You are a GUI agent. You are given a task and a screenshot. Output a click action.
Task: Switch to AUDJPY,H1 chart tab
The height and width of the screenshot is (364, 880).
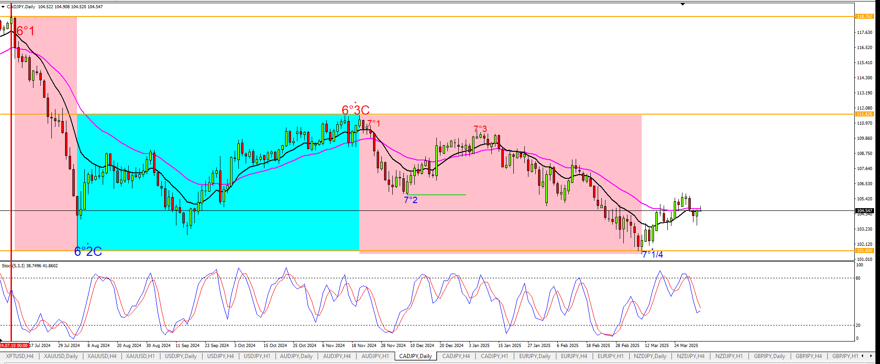pos(375,356)
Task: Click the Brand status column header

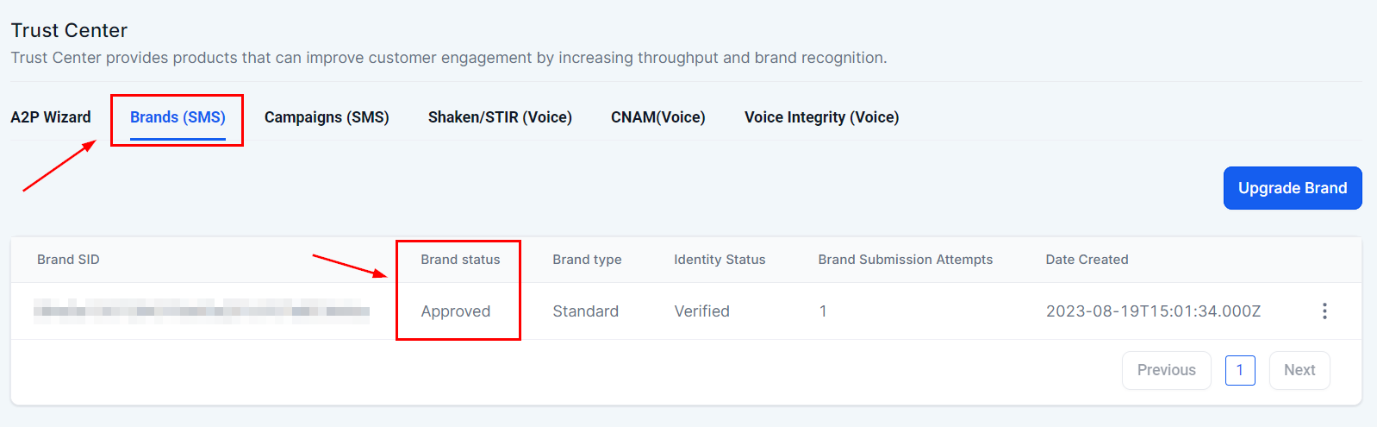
**********
Show every line above that contains the word "screenshot", matching case exactly.

## Output of the exercise
You are a GUI agent. You are given a task and a screenshot. Output a click action.
The height and width of the screenshot is (364, 880).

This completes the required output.